Science Says Super Bacteria Coming to Kill Us Is Imminent, "People Will Die"
Because you don't have enough to worry about.
According to a study published in the journal Lancet Infectious Diseases, scientists in China have discovered significantly increased levels of bacteria resistant to the antibiotic colistin in pigs. The drug is a last line of defense against a host of bacterial infections, many of which are common in people. Researchers said they expect the resistant bacteria to spread outside of China, if it has not already done so.
"What is particularly worrying about this is the mechanism of this resistance means that it can spread very easily between species. So global spread is likely." Liz Tayler of the World Health Organization told BBC4 Radio. "This paper suggests that this has already spread out of China and into Malaysia."
According to the study, researchers stumbled upon the antibiotic-resistant bacteria during a "routine surveillance project," testing antimicrobial resistance to E. coli in China's food animals. In the E. coli-infected test subjects, 21% of animals contained the colistin-resistant bacteria, as well as 15% of raw meat samples and 1% human patients.
"Some people will have untreatable infections and will start to die," Tayler said. "We have to take action now."

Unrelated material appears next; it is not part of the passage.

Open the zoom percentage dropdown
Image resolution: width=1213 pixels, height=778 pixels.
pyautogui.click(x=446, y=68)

Researchers linked the growing prevalence of super-germs to the overuse of antibiotics in food animals, a consequence food experts have long predicted. The drugs, used predominantly in the Chinese livestock industry, can keep animals healthy in an industrialized food process, but their use over time can embolden the very bacteria they were designed to fight against. In 2005, the European Union banned the use of antibiotics in livestock for non-medicinal purposes, but the drugs are still widely used across the continent, and are rampant in the agricultural industry in the United States.

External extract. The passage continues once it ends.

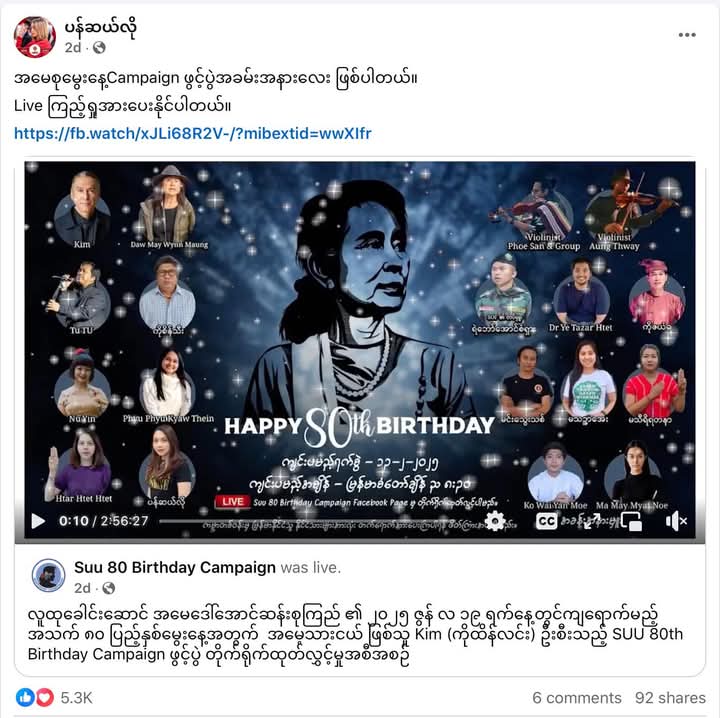
Task: Click the globe icon under campaign page name
Action: pyautogui.click(x=108, y=588)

Tayler cited a strain of untreatable, drug-resistant gonorrhea, which has been on the rise since at least 2012. According to the Centers for Disease Control and Prevention, the United States saw more than 350,000 cases of the infection in 2014 and while most of those were treatable, the evidence continues to suggest that's changing.

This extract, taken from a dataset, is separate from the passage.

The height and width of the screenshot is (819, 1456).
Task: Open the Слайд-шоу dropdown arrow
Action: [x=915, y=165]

The concern over untreatable infections garnered attention in the United States after reports that Methicillin-resistant Staphylococcus aureus, or MRSA, related illnesses are on the rise. A variation on the common Staph infection, local news reports of seemingly healthy people coming down with the bug, and its life-threatening consequences, have proliferated. MRSA kills more than 11,000 people in the United States every year.
But with drug use still rampant among food animals, it's likely this won't be the last story you read about antibiotic-resistant super-germs.
So go wash your hands. But perhaps reach for the Clorox this time.